Marcum’s fastball averaged 86.9 mph in 2011, which isn’t a huge deal considering how infrequently he threw it (just 34.3% of the time), but doesn’t inspire confidence about his velocity as he ages. His bread and butter is the changeup, but according to FanGraphs, his change was the least effective it’s been since 2006, coming in at 2.6 runs above average. He also missed fewer bats in 2011. His swinging strike percentage was down by about half a percent (from 10.9% to 10.3%), and his Z-Contact percentage — how often an opposing batter makes contact on a pitch inside the strike zone — jump from 84.7% to 86.9%. His K/9 dipped, and his BB/9 rose. There’s a chance these could all be one-year flukes, but it’s enough to make you think twice about offering an extension. While Greinke is the type you would jump to re-sign in the offseason, Marcum is the type you may want to wait to extend until midseason, just to make sure what you saw last season wasn’t the start of permanent decline.

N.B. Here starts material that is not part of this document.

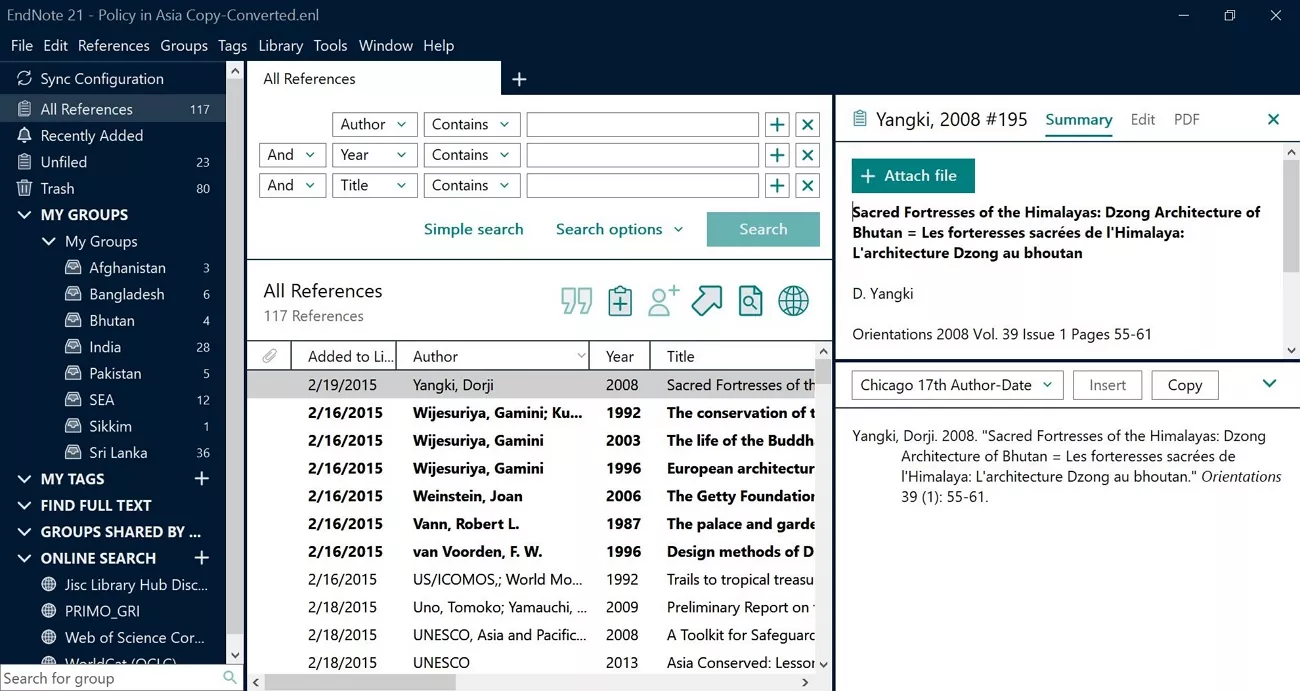Open the References menu
Screen dimensions: 1300x691
click(x=113, y=45)
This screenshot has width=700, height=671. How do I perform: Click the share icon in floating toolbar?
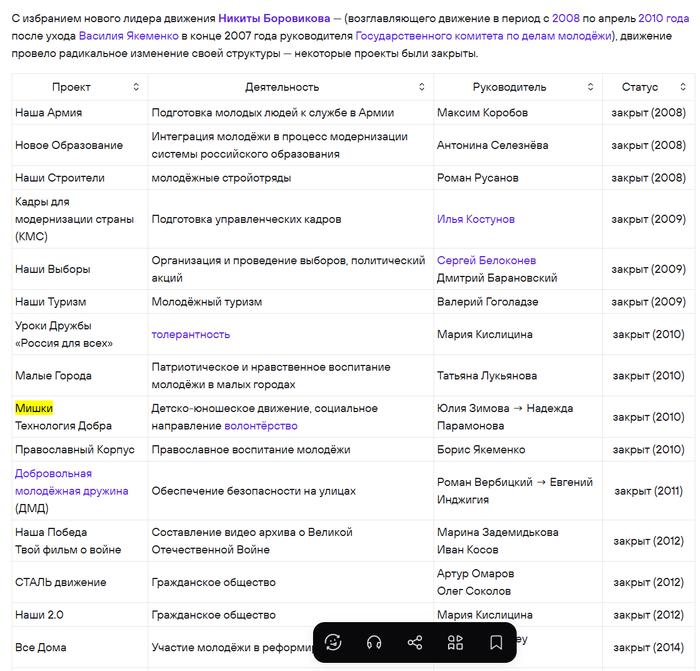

As far as Axford goes, extending any relief pitcher is a big risk for a small-market club. When you’re talking about a pre-arby closer who will be 29 in 2012, it borders on insane. There’s just no reason to even entertain the idea of extending Axford right now, unless the club is sure it’s going to save a boatload of money by buying out an arby year or two. We saw last season the impact a very good bullpen can have, but part of the reason the Brewers were able to put together such a group was the fact that Axford was making peanuts. Axford’s been very good the past two years, but you don’t want to pay for past performance when it comes to relief pitchers.
If Jonathan Papelbon’s contract can teach us anything, it’s that closers are vastly overrated on the open market. If the Brewers weren’t trying to replace half their bullpen this offseason, this would actually likely be the very best time to sell high on Axford. With K-Rod gone and Takashi Saito and LaTroy Hawkins possibly leaving, too, it would be hard to justify. It’d be a great way to capitalize on the value, though, now that Axford is in “Proven Closer” territory.
Mark Attanasio said recently that the Brewers aren’t going to spend money just to “fill payroll,” and that they were going to pick their spots. Spending money on Greinke? Excellent idea. Rolling the dice on Marcum and/or Axford? That’s how a small-market team gets burned.